Vectara has published an AI hallucination leaderboard that ranks various leading AI chatbots according to their ability to not ‘hallucinate.’ It’s obviously designed to highlight the extent to which the various public large language models (LLMs) hallucinate, but what does this mean, why is it important, and how is it being measured?
One of the characteristics of AI chatbots we have become wary of is their tendency to ‘hallucinate’ — to make up facts to fill in gaps. A highly public example of this was when law firm Levidow, Levidow & Oberman got in trouble after they “submitted non-existent judicial opinions with fake quotes and citations created by the artificial intelligence tool ChatGPT.” It was noted that made-up legal decisions such as Martinez v. Delta Air Lines have some traits consistent with actual judicial decisions, but closer scrutiny revealed portions of “gibberish.”
If you think about the potential use of LLMs in areas such as health, industry, defense, and so on, it’s clearly imperative to stamp out AI hallucinations as part of any ongoing development. To observe a practical example of an AI hallucinating under controlled reference circumstances, Vectara decided to run some tests with eleven public LLMs:
- Feed the LLMs a stack of over 800 short reference documents.

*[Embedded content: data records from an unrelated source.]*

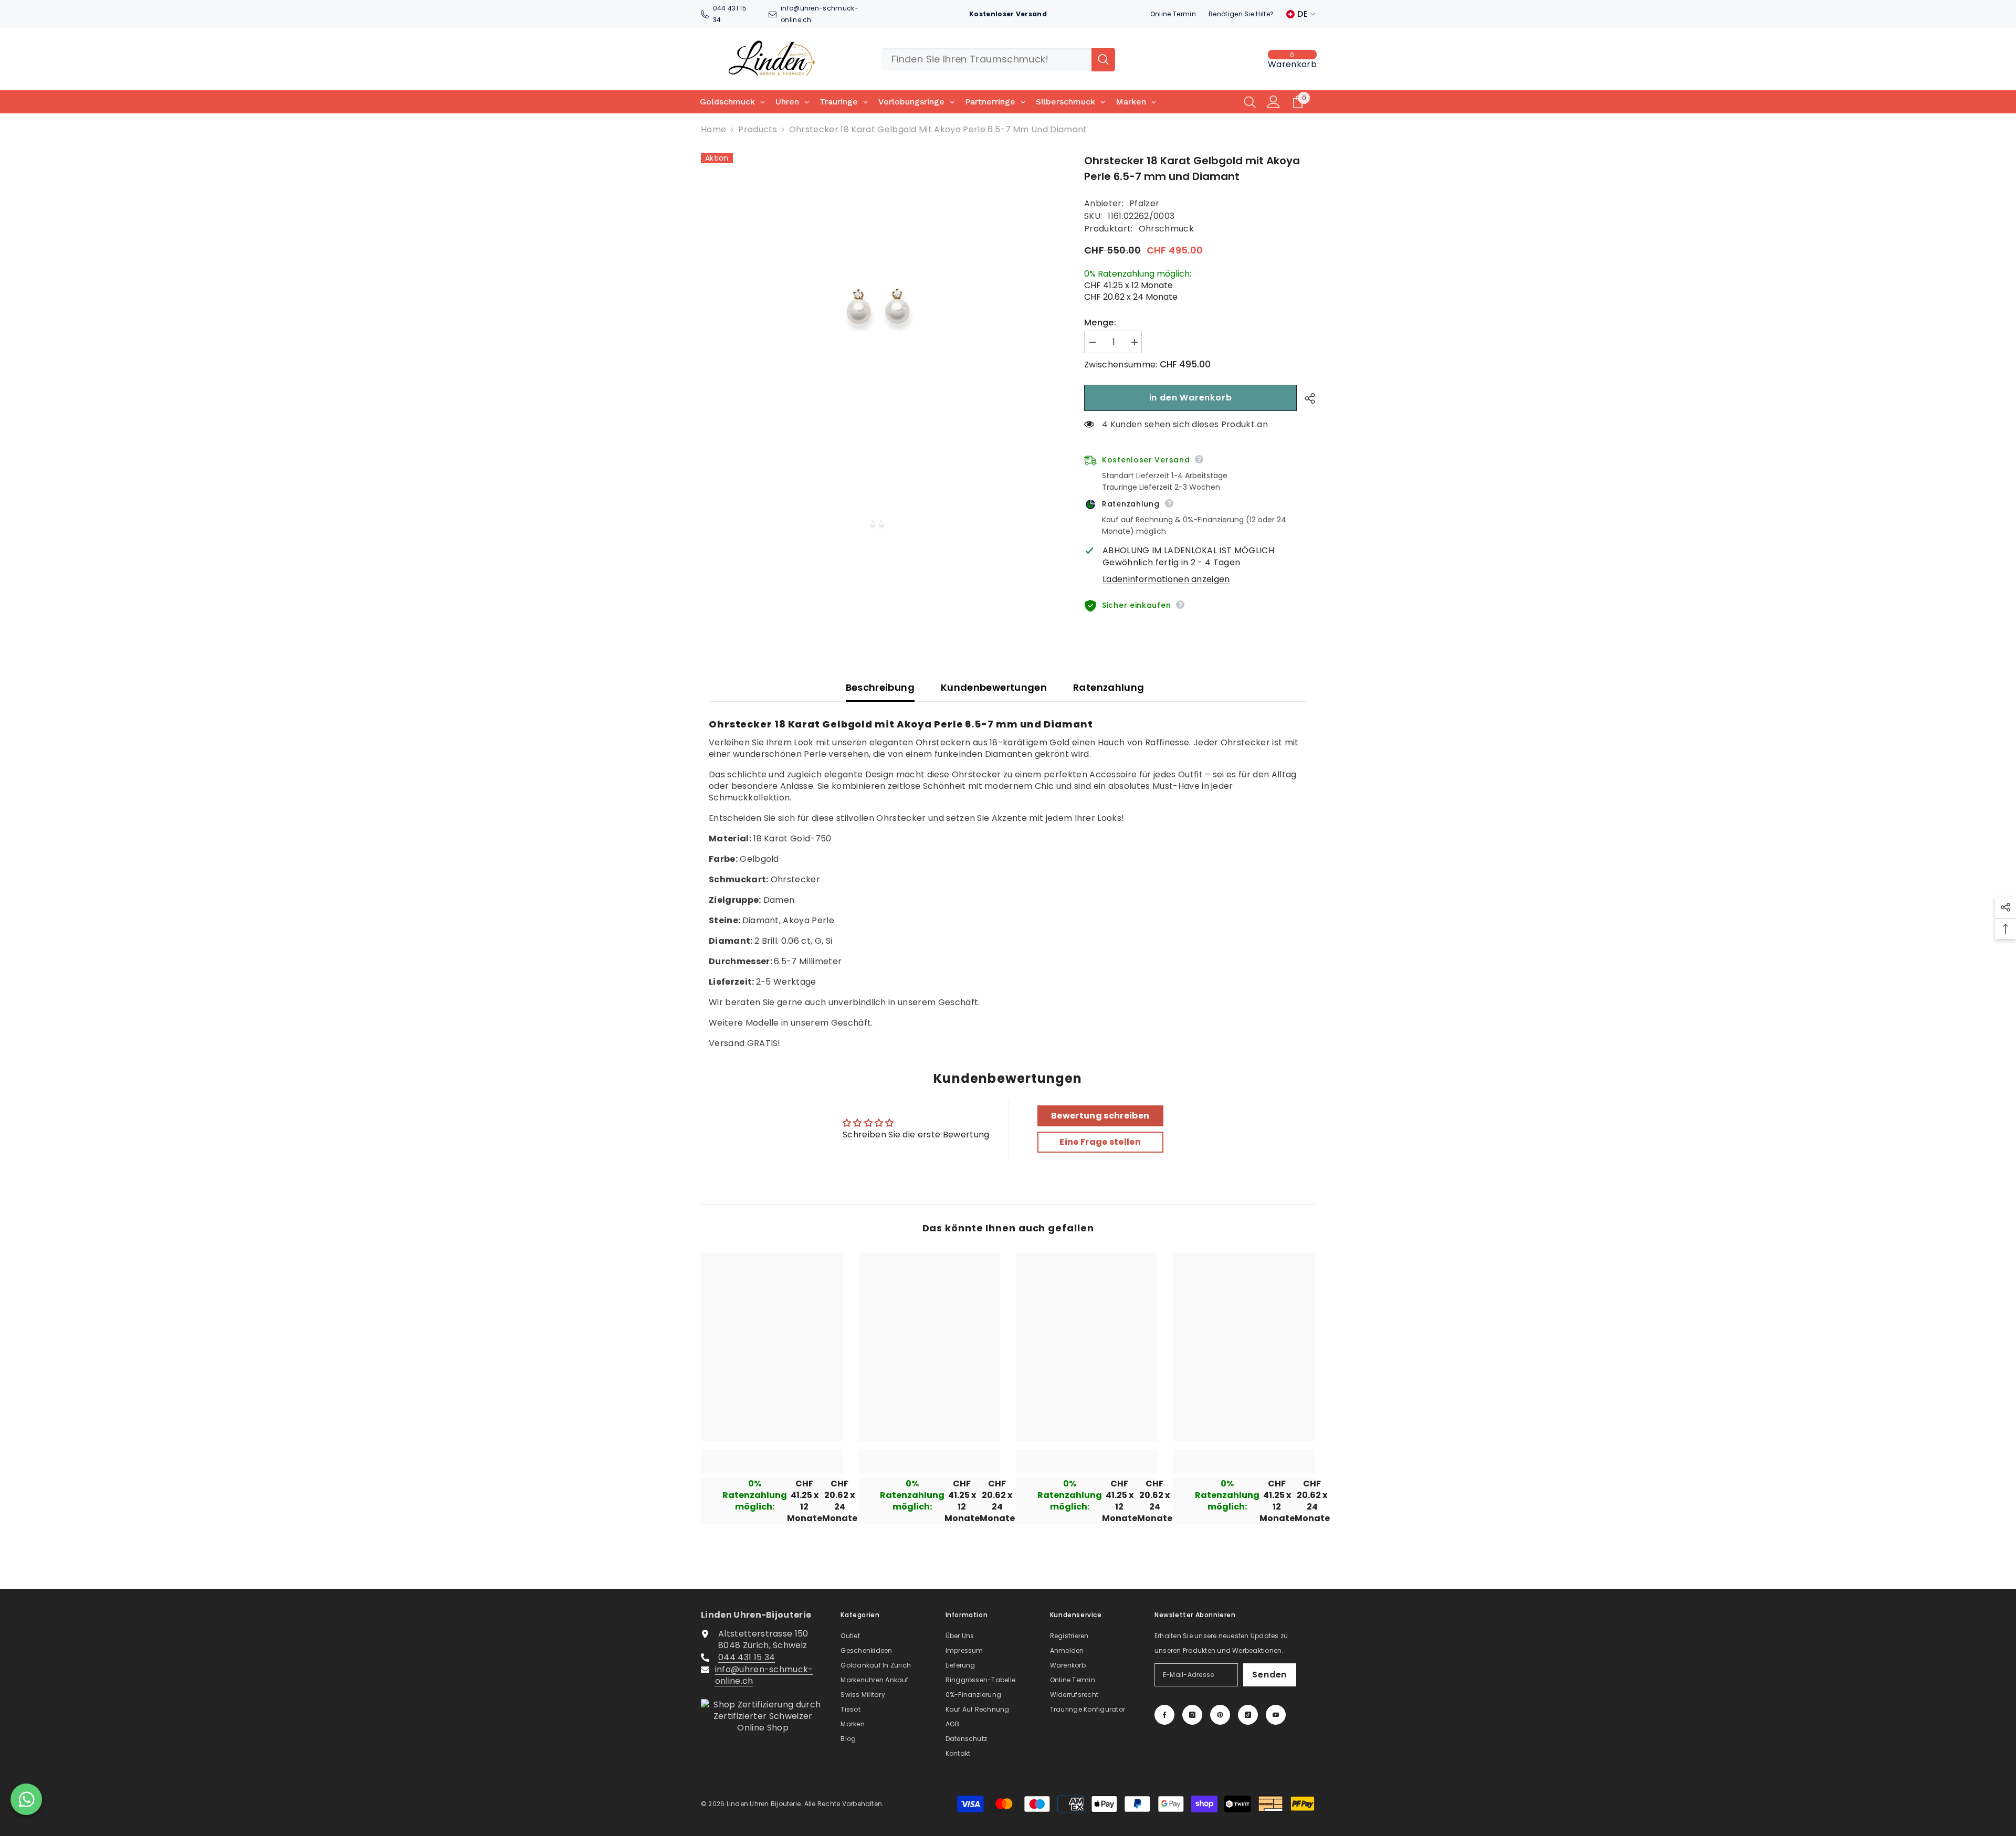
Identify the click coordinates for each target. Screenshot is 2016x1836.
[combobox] (986, 59)
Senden (1269, 1675)
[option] (877, 308)
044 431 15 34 (746, 1657)
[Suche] (998, 59)
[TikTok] (1248, 1715)
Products (757, 129)
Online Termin (1173, 13)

- Ask the LLMs to provide factual summaries of the documents, as directed by a standard prompt.
- Feed the answers to a model that detects the introduction of data that wasn’t contained in the source(s).

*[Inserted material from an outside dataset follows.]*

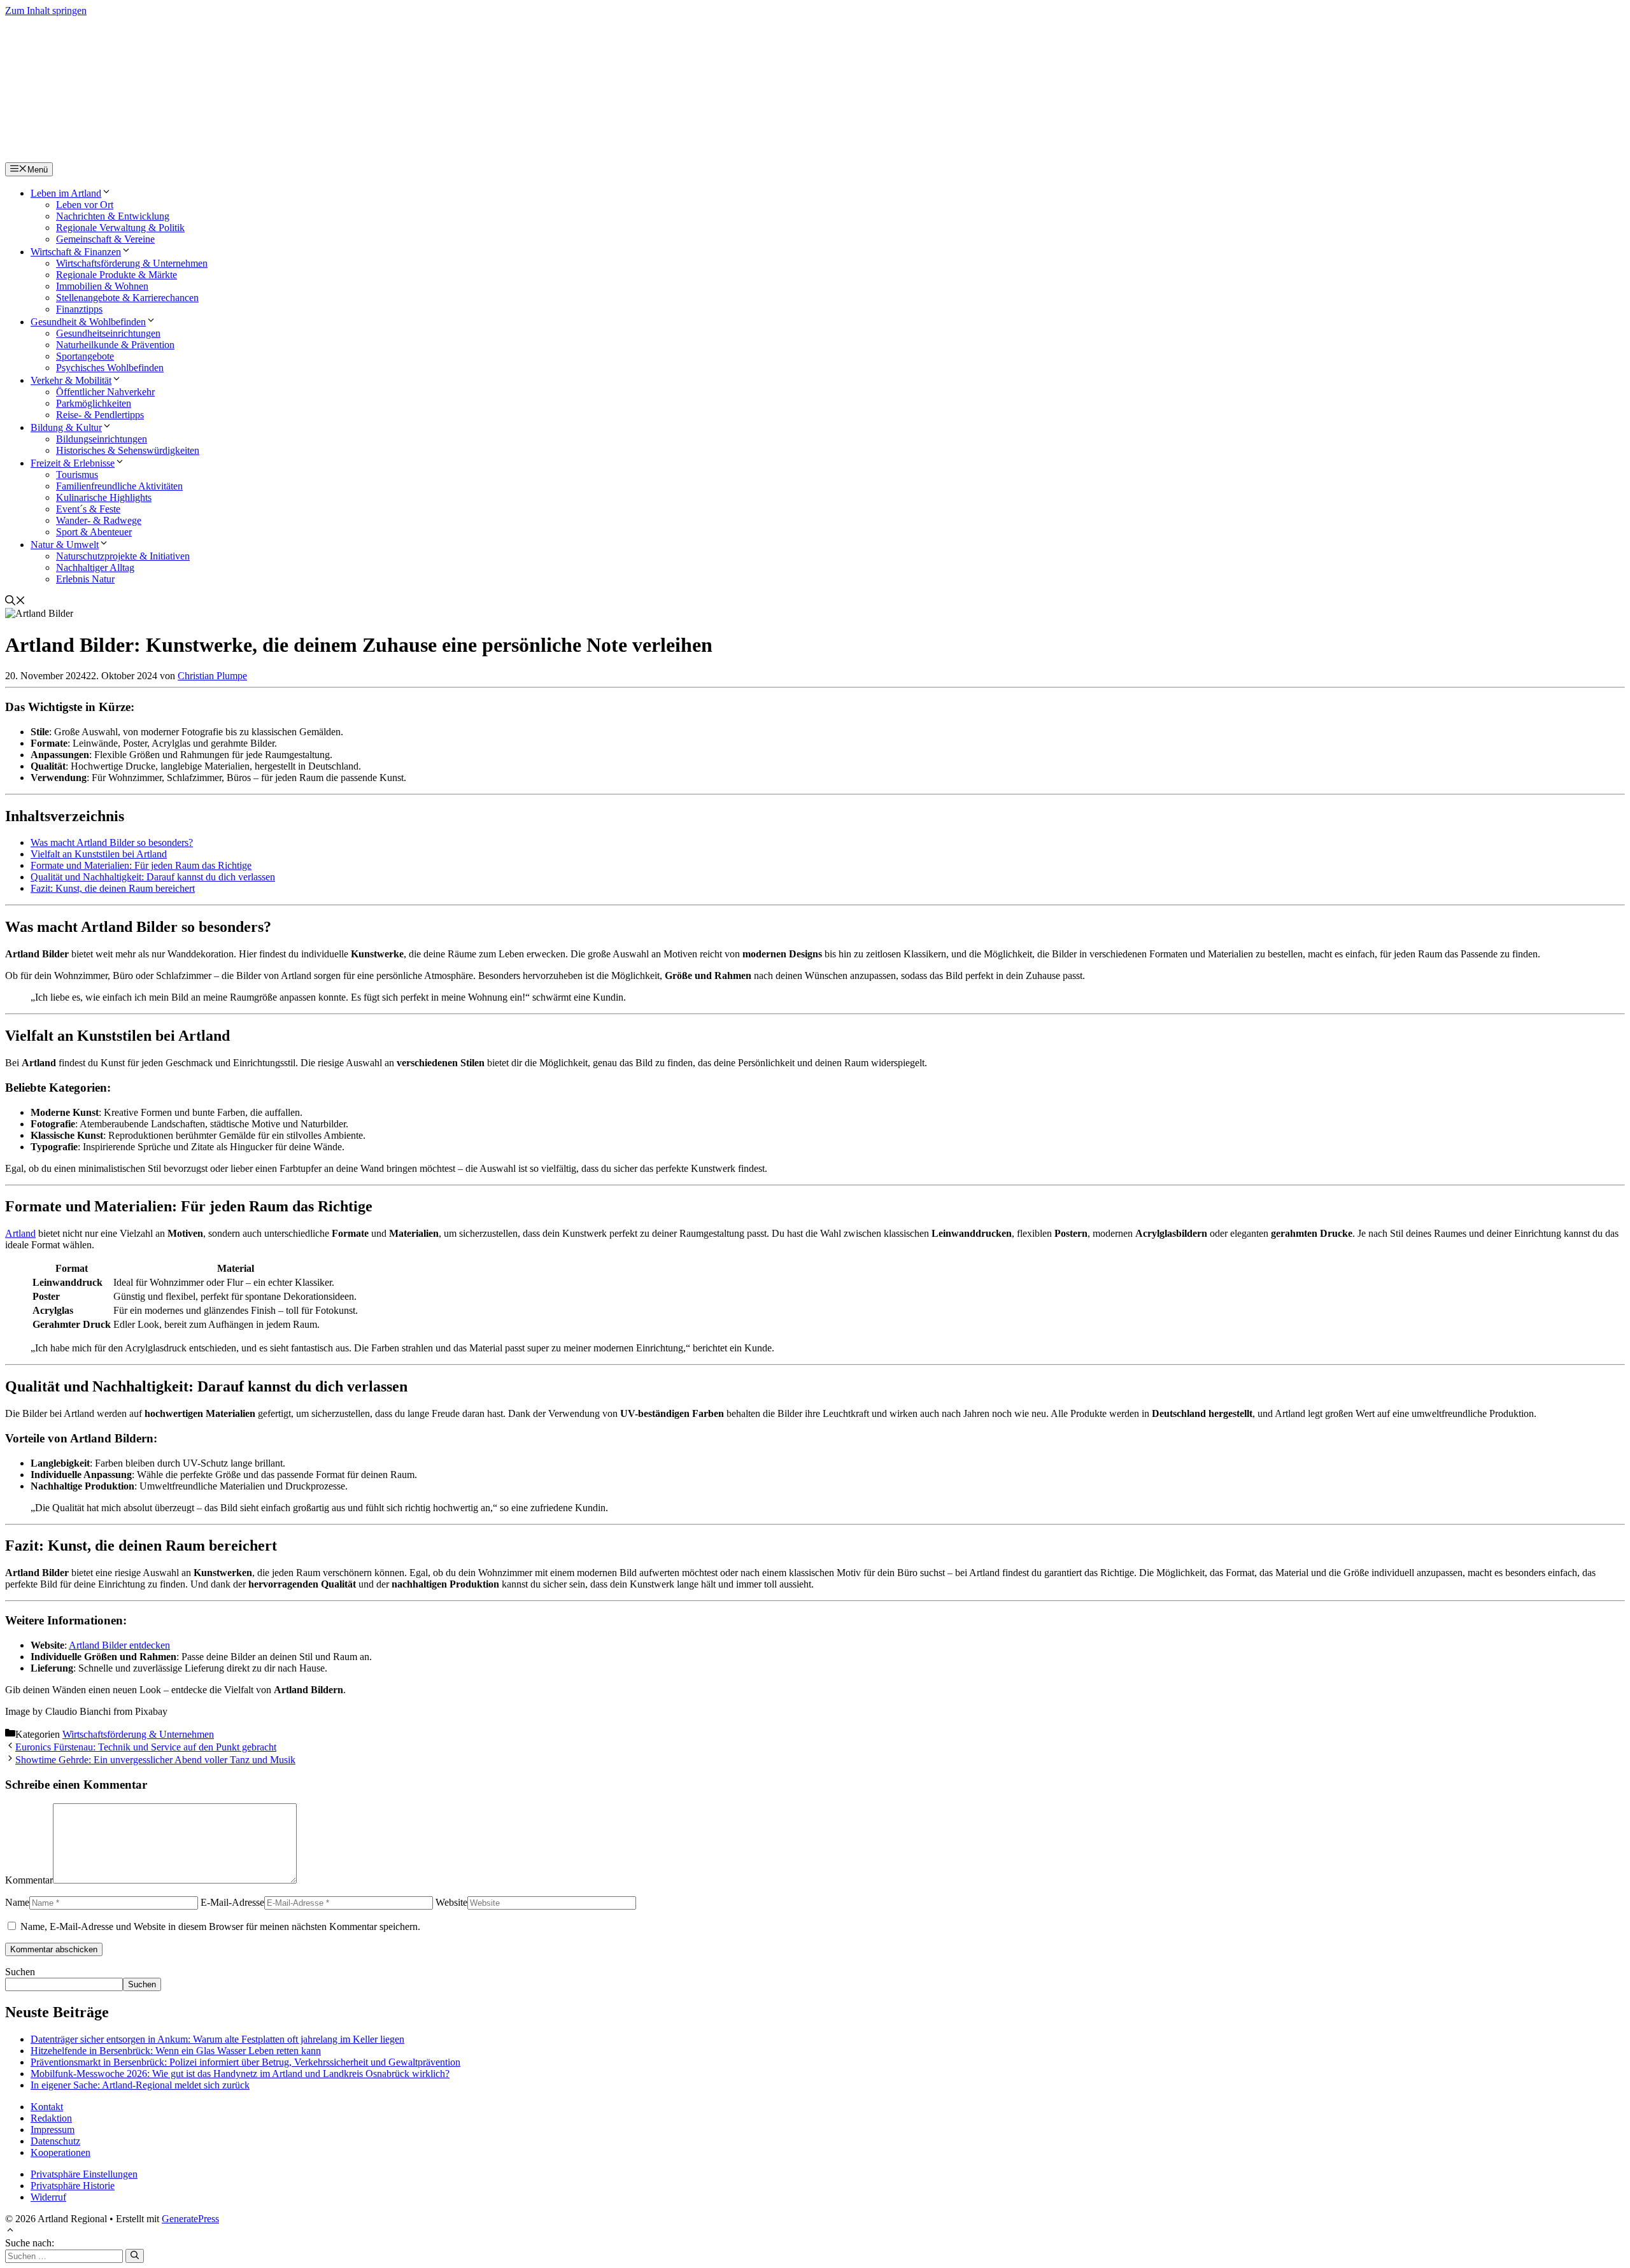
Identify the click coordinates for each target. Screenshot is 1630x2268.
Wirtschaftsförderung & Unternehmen (132, 263)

The query prompt used was as follows: You are a chat bot answering questions using data. You must stick to the answers provided solely by the text in the passage provided. You are asked the question ‘Provide a concise summary of the following passage, covering the core pieces of information described.’ <PASSAGE>’
The leaderboard will be updated periodically, to keep pace with the refinement of existing LLMs and the introduction of new and improved ones. For now, the initial data from Vectara’s Hallucination Evaluation Model shows how the LLMs stand.
GPT-4 did the best with the lowest hallucination rate and highest accuracy — we have to wonder if it could have kept Levidow, Levidow & Oberman out of trouble. At the other end of the table, two Google LLMs fared much worse. A hallucination rate of over 27% for Google Palm-Chat suggests that its factual summaries of reference material are judged unreliable at best. Palm-Chat’s responses appear to be thoroughly littered with hallucinatory debris using Vectara’s measurements.
In the FAQ section of its GitHub page, Vectara explains that it chose to use a model to evaluate the respective LLMs due to considerations such as the scale of the testing and consistency of assessment. It also asserts that “building a model for detecting hallucinations is much easier than building a model that is free of hallucinations.”
The table as it stands today has already caused some heated discussion on social media. It could also develop into a useful reference or benchmark that people wishing to use LLMs for serious — noncreative — tasks will look at closely.
In the meantime, we look forward to Elon Musk’s recently announced Grok getting measured by this AI Hallucination Evaluation Model yardstick. The chatbot launched in beta form 10 days ago with an obvious catchall excuse for inaccuracy and related blunders, with its creators describing Grok as humorous and sarcastic. Perhaps that’s fitting if Grok wants a job crafting social media posts.